→ Goal
Copy out unchanged the part of the records that opens with the line containing "You are a computer-use agent. 1290x924" and closes with the line containing "pyautogui.click(x=946, y=582)", both of those lines included.

— begin Supplied information —

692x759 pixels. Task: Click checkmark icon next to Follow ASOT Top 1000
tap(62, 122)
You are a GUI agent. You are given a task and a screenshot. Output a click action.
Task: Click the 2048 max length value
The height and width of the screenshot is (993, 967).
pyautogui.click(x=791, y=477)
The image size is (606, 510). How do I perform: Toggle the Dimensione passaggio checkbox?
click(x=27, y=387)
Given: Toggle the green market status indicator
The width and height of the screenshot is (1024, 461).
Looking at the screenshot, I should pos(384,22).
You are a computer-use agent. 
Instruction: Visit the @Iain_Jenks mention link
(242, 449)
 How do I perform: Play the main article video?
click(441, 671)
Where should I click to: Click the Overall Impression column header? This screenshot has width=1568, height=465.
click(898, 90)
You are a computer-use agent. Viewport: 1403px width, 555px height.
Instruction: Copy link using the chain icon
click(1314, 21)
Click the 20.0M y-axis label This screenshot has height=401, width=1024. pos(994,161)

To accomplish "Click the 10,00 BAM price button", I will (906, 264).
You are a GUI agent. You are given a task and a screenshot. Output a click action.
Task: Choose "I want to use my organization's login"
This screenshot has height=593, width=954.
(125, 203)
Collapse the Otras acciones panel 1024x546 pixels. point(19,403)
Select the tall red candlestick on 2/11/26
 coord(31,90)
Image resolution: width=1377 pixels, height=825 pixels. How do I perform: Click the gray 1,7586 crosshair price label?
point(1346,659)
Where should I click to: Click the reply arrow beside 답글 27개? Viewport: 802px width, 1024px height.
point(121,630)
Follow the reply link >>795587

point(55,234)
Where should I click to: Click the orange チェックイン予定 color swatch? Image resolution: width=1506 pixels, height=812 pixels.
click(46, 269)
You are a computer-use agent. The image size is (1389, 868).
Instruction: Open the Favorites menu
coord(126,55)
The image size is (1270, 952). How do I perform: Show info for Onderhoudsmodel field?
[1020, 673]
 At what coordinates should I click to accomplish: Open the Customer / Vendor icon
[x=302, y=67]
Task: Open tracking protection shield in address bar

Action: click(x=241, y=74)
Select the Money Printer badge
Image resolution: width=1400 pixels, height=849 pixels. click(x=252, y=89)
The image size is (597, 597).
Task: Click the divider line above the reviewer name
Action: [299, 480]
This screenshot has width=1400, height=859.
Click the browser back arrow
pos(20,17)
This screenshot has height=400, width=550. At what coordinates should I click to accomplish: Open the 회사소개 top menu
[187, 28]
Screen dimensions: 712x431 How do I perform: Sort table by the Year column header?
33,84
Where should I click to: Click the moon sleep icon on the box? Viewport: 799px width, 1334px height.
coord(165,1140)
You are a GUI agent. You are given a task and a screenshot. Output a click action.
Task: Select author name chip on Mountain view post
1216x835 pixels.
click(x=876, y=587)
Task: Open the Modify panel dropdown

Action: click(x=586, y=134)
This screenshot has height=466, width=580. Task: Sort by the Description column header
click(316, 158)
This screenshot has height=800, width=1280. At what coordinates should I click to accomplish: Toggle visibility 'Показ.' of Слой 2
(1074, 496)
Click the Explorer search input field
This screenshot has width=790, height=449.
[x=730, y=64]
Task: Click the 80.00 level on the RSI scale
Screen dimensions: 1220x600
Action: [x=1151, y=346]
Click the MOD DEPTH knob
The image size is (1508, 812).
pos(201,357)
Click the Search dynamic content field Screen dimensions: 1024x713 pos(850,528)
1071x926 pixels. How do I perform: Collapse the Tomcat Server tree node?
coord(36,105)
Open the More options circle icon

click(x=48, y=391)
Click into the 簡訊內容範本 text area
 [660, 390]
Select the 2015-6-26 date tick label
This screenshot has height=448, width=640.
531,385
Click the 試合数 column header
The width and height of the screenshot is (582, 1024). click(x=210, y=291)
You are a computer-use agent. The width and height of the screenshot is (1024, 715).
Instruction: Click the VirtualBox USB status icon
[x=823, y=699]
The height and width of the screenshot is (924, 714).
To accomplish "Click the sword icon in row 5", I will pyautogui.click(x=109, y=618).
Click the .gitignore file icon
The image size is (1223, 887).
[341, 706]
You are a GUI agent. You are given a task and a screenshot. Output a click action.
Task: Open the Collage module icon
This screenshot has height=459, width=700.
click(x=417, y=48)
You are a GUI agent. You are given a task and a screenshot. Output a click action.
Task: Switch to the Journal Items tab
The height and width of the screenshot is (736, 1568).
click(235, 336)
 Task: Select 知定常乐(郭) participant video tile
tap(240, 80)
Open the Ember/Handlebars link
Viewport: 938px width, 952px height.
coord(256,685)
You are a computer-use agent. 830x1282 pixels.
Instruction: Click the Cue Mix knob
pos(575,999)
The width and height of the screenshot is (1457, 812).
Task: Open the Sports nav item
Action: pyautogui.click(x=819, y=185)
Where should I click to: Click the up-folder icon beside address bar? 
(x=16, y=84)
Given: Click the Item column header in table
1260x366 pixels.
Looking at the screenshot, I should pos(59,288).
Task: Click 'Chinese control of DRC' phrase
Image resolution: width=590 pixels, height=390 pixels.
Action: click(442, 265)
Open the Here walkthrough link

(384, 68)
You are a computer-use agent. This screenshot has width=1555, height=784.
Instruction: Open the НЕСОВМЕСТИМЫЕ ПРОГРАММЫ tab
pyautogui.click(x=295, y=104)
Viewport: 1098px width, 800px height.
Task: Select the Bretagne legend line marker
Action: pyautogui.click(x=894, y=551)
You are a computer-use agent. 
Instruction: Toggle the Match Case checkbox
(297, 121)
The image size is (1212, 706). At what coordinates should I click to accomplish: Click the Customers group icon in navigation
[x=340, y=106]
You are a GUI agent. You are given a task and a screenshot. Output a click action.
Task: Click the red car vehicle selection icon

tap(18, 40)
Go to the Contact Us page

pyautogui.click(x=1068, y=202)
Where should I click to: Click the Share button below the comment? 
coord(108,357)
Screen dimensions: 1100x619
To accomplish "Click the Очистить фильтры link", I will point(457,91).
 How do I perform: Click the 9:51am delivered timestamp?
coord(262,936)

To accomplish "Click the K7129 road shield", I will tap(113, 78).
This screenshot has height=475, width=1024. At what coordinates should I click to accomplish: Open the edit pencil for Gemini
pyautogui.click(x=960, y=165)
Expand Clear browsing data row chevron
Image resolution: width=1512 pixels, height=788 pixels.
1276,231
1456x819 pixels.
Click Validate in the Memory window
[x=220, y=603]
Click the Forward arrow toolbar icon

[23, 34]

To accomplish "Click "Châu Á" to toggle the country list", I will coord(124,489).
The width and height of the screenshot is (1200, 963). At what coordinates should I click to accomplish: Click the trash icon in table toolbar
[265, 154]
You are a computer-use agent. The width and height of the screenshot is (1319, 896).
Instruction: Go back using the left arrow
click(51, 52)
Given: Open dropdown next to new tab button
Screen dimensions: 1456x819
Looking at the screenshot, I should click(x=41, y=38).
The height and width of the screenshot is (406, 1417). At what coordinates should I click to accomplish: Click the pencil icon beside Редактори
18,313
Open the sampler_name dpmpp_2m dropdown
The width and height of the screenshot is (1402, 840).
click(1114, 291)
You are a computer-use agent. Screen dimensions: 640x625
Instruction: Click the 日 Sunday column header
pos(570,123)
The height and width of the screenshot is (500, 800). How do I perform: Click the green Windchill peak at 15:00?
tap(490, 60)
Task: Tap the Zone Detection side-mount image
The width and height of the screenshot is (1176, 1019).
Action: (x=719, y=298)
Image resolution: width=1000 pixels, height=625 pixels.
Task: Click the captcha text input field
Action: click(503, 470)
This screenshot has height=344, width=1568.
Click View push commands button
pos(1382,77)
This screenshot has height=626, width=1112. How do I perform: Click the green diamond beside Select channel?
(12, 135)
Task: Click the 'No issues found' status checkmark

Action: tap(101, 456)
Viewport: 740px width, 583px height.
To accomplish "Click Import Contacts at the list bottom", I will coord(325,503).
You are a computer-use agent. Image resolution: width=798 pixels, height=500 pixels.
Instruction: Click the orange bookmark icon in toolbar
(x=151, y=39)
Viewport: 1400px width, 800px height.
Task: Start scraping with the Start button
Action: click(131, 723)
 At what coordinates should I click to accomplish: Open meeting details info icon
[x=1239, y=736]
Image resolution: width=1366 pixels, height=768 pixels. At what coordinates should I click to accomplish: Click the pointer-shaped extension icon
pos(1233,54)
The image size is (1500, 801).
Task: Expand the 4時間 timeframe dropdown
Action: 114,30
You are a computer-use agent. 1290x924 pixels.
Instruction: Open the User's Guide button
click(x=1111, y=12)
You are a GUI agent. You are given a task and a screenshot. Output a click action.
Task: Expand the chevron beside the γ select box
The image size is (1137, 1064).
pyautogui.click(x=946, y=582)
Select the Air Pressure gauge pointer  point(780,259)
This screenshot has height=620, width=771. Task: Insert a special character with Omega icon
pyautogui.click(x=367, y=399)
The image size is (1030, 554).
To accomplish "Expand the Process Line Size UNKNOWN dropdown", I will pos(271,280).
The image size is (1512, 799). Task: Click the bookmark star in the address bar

— end Supplied information —

→ Correct answer
You are a computer-use agent. 1290x924 pixels.
Instruction: Open the User's Guide button
click(x=1111, y=12)
You are a GUI agent. You are given a task and a screenshot. Output a click action.
Task: Expand the chevron beside the γ select box
The image size is (1137, 1064).
pyautogui.click(x=946, y=582)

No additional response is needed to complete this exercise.